Alicia Armstrong
Asheville's Alicia Armstrong paints memories, longings, dreams, inconsistencies. A single work often incorporates the questions posed by contrasts - both literal and conceptual - and captures the inescapable and dichotomous realities of life: joy and suffering, light and dark, closeness and distance. At the same time she offers viewers relief via temporary respite rather than finite solutions.
Alicia holds a BFA with a concentration in Oil Painting from the University of North Carolina at Asheville and stood out early on as the winner of the Fine Art department's academic leadership award. After a decade working in traditional painting and photographic portraiture, she began to concentrate on producing more abstract works, pieces imbued with symbolic imagery.
Her paintings are included in numerous private collections, as well as those of the University of North Carolina at Asheville's Lipinsky Auditorium and Asheville's Bravo Concert Series.
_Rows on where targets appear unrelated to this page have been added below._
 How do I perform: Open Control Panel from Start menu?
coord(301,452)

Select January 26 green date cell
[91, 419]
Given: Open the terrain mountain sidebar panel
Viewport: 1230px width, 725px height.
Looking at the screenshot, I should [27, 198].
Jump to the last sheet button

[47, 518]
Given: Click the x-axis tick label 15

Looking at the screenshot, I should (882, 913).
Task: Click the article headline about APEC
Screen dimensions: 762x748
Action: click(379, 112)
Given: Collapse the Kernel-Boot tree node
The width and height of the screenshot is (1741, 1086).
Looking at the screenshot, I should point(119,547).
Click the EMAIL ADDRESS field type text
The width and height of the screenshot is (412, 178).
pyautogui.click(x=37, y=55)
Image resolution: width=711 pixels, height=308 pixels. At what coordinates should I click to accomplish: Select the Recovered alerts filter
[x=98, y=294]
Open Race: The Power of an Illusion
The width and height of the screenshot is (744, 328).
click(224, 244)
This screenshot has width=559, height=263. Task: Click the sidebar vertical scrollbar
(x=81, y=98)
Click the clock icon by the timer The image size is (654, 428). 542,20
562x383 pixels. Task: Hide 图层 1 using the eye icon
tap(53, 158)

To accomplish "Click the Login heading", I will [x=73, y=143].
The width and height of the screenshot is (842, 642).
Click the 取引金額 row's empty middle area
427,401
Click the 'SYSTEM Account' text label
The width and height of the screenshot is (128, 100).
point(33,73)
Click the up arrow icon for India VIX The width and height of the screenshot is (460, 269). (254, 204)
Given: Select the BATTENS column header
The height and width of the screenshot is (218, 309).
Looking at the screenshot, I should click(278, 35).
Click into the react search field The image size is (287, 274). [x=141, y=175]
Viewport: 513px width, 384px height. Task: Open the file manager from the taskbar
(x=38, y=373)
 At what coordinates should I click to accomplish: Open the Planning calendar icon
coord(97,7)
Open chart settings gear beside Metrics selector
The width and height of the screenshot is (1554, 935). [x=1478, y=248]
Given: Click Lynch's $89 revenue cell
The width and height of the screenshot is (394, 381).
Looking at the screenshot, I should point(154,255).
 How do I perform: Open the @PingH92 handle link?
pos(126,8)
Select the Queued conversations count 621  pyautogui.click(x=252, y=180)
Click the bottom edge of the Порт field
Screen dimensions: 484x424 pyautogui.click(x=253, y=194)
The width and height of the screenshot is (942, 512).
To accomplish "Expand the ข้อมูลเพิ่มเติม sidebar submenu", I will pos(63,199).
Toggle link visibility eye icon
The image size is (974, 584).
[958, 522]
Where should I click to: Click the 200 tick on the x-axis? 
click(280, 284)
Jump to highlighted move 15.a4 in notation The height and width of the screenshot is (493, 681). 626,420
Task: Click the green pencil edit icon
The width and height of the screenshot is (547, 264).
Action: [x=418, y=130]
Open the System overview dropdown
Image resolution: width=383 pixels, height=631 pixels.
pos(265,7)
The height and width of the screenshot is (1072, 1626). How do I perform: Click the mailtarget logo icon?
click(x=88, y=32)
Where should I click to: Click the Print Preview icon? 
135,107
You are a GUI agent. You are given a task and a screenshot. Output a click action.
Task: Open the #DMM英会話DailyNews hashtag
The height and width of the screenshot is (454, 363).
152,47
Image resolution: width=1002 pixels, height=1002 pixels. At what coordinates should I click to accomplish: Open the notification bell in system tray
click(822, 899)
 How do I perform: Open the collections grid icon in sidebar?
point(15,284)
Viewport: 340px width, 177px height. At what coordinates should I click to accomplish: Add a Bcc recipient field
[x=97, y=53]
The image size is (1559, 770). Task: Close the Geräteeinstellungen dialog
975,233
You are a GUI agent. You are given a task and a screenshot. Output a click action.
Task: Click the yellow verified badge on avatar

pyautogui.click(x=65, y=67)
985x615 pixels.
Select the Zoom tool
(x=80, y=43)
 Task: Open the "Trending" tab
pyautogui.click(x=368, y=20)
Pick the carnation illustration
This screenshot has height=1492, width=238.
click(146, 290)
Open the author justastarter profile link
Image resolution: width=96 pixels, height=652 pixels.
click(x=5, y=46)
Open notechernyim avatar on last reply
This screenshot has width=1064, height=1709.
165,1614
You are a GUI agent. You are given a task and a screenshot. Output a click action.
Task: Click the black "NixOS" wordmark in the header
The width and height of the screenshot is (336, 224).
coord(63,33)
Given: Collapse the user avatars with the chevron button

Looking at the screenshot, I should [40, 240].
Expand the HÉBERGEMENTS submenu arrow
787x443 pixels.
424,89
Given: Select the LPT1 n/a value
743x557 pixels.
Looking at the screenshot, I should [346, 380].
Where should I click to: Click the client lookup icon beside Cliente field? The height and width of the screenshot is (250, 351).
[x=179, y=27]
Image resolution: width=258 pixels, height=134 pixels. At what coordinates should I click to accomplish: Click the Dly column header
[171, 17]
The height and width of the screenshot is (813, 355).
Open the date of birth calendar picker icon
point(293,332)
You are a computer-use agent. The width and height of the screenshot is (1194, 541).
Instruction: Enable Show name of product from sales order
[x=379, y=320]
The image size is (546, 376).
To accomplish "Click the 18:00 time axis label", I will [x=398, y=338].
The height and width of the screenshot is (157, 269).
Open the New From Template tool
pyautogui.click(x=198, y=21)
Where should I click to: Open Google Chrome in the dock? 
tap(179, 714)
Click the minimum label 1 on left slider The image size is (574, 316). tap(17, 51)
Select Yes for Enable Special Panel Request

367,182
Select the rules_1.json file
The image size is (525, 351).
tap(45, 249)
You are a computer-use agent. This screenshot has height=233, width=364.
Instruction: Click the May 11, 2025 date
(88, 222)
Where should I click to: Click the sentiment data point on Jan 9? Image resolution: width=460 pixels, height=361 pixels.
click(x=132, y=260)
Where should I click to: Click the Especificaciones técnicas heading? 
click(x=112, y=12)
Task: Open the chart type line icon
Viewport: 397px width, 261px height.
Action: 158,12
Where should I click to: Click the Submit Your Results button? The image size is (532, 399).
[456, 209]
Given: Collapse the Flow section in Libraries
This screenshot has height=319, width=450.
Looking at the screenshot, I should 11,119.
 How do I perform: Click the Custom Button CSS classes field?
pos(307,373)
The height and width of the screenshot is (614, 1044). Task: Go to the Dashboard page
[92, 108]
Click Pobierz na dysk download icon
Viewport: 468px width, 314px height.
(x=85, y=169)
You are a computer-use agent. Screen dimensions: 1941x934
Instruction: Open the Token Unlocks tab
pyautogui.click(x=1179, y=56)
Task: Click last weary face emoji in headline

The images on her canvases are contemplative and sometimes playful takes on the often bewildering constructs and confines of postmodern life. Armstrong's work is often figurative and segmented, influenced by both her life's trajectory and the conundrums posed by the compartmentalization and over stimulation we experience daily. The vicissitudes and joys she observes appear often as well, from the complexity of familial bonds, like motherhood, to the beginnings and endings of relationships.
Armstrong paints primarily on wood panels using graphite, oil, and charcoal; her process produces highly textural works, whose layers help convey the beauty and struggle of movement and transition. She captures moments, reflective and chaotic, by literally containing the image, with varnish. A self-described "mark maker," her images resonate with a diverse group of viewers and collectors. It's easy to identify with the struggles of her figures: a man whose bottom half is a wheel, engaging in a Sisyphean struggle up a vaguely delineated mountain, paired with disembodied boats seemingly floating toward an uncertain destination; siblings pushing and pulling at each other over a gulf, or a lifetime; a woman pondering choices.
Armstrong's canvases pose questions, yet inject comfort into discomfort; they encompass the archetypal play between light and dark, but encourage viewers to formulate their own answers, rather than attempt "correct" interpretation. This openness is a hallmark of the artist and her work; she not only presents images and ideas, but intimates unspoken possibilities.